Ане ЙВ. Ане ЙВ. Ане ЙВ. Ане ЙВ. Паулине. Нет, Ане. А не Паулине.

Ах, черт побери.

Миа Крюгер резко проснулась. Голова, ноги, руки, кровь, дыхание, чувства – все ожило.

Ане ЙВ.

Конечно. Конечно же. Боже мой, почему она не догадалась раньше? Это же было очевидно. Ясно как день. Миа побежала к дому, оступилась в темноте, сразу же поднялась на ноги и вбежала в гостиную, не закрыв за собой дверь. Вбежала в кухню. Встав на колени перед раковиной, стала рыться в мусорном ведре. Сюда она его выбросила? Телефон, который он снова оставил ей.

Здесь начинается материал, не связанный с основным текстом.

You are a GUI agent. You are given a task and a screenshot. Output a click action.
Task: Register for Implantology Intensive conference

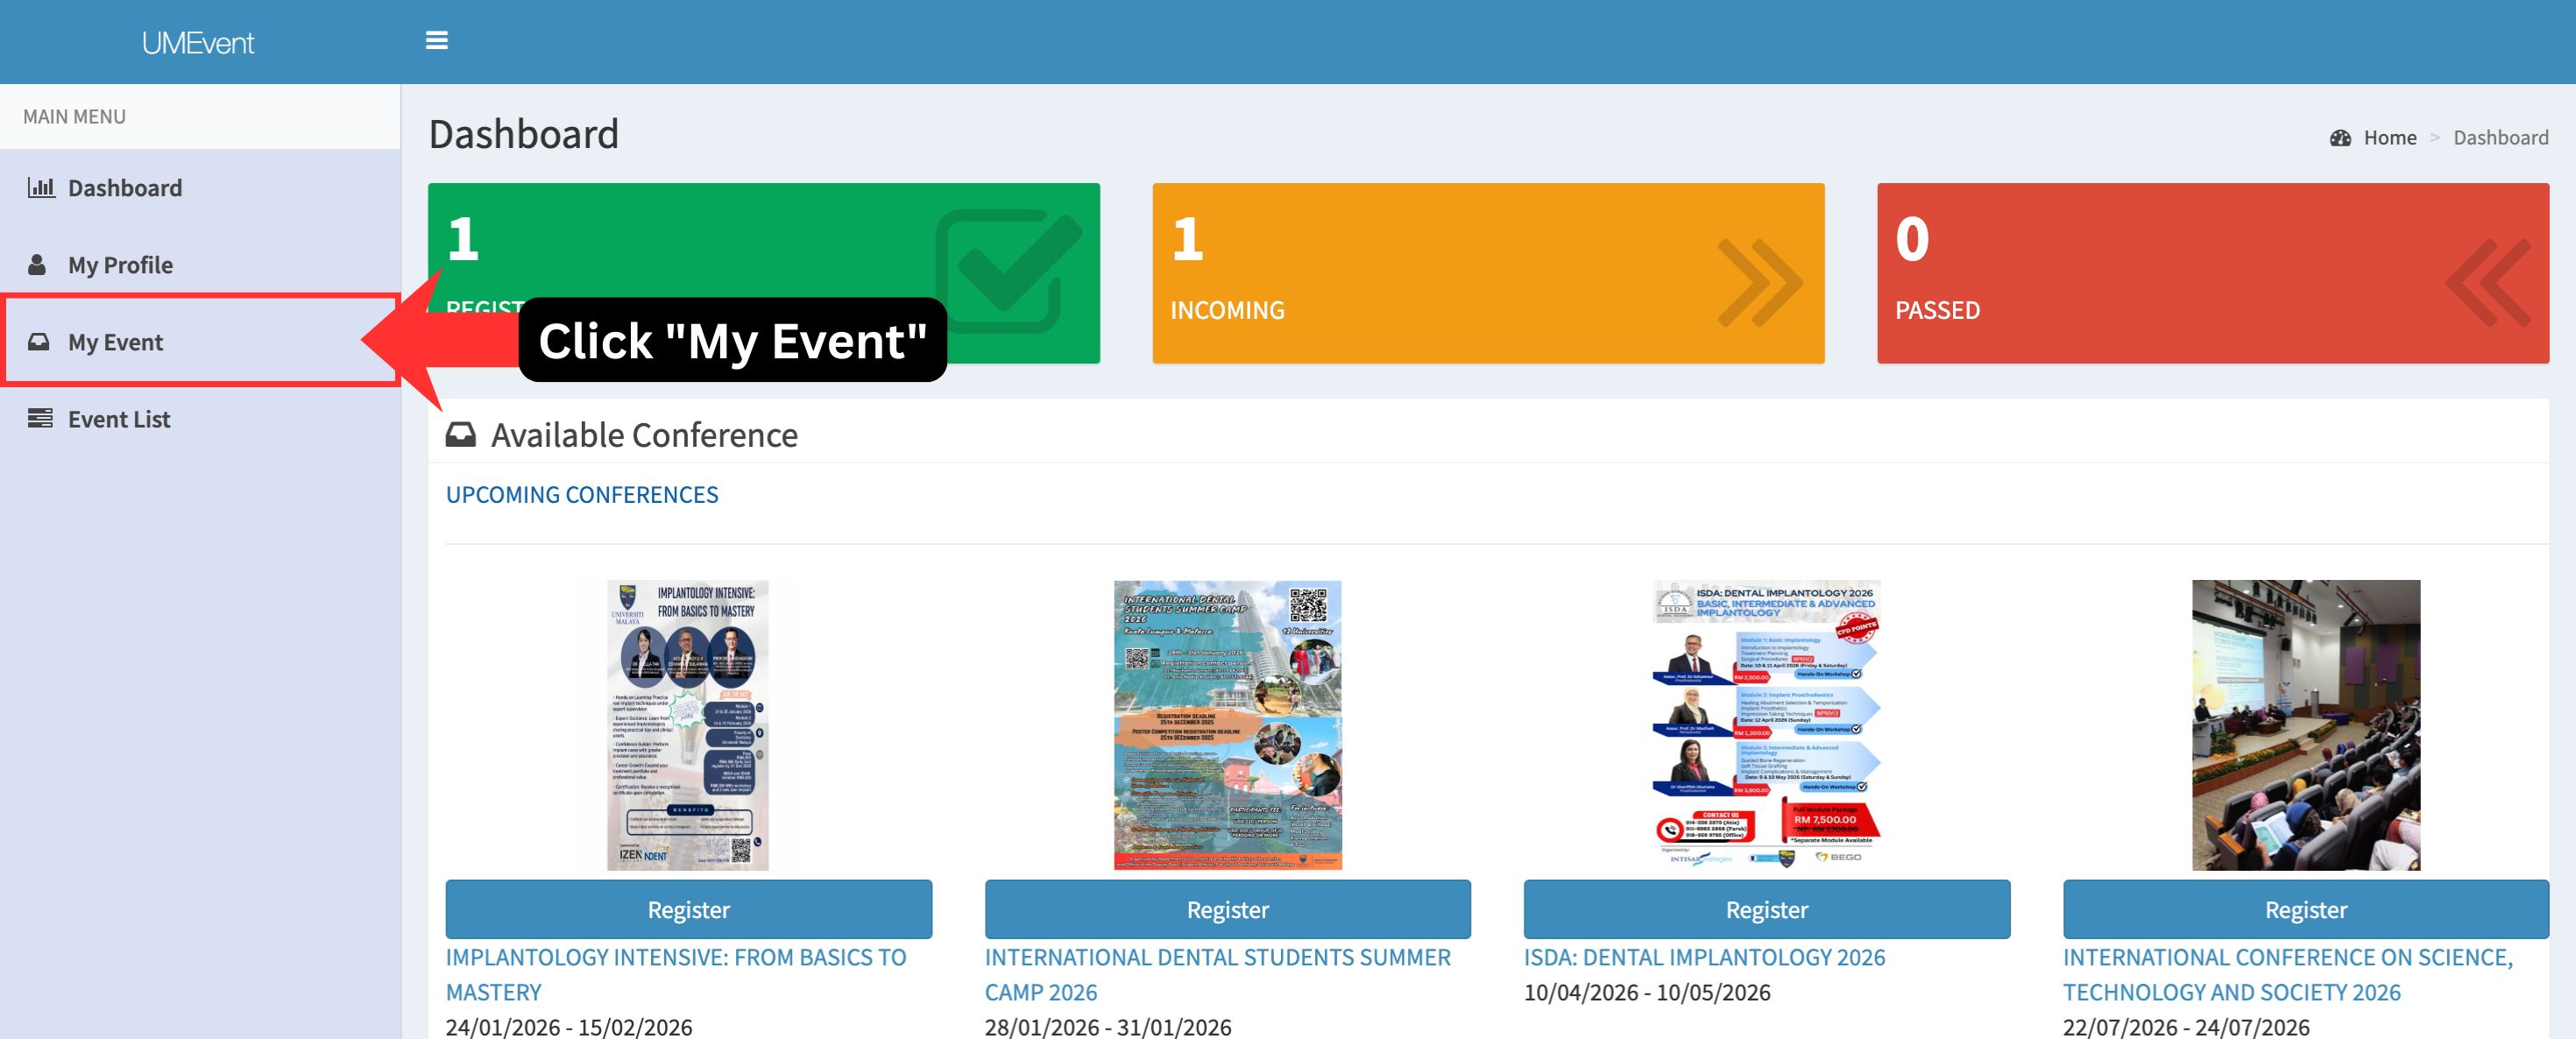tap(688, 909)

На случай, если ты передумаешь.

Она нашла мобильный в мусоре вместе с бумажкой, на которой был пин-код и номер Мунка. Она вышла в гостиную, торопливо включила телефон. Дрожащими пальцами набрала пин-код. Ну, конечно же. Конечно. Неудивительно, что что-то не вписывалось. Все должно вписываться. И все вписалось. Ане ЙВ. Ну, конечно. Какой же она была дурой.

Миа набрала номер и нетерпеливо ждала, пока Мунк ответит. Она услышала автоответчик, сбросила и набрала еще раз. И еще раз. И еще, пока не услышала усталый голос Мунка на другом конце:

– Миа? – зевнул он.

– Я все поняла, – Миа взволнованно выдохнула.

– Что ты поняла? Сколько времени?

– Какая к чертовой матери разница, сколько времени, я все поняла!

– Что поняла?

– Ане ЙВ.

– Ты серьезно? И что это?

– Я думаю, ЙВ – это Йоаким Виклунд. Тот швед из дела в Хёнефоссе пару лет назад. Помнишь его?

– Конечно, – пробормотал Мунк.

– А «Ане» просто значит «а не». «Это я, а не Йоаким Виклунд». Это тот же человек, Холгер. Тот же, что и в деле Хёнефосса.

Мунк надолго замолчал. Миа почти слышала стрекот у него в голове. Это звучало слишком дико, чтобы быть правдой, но тем не менее, так и есть.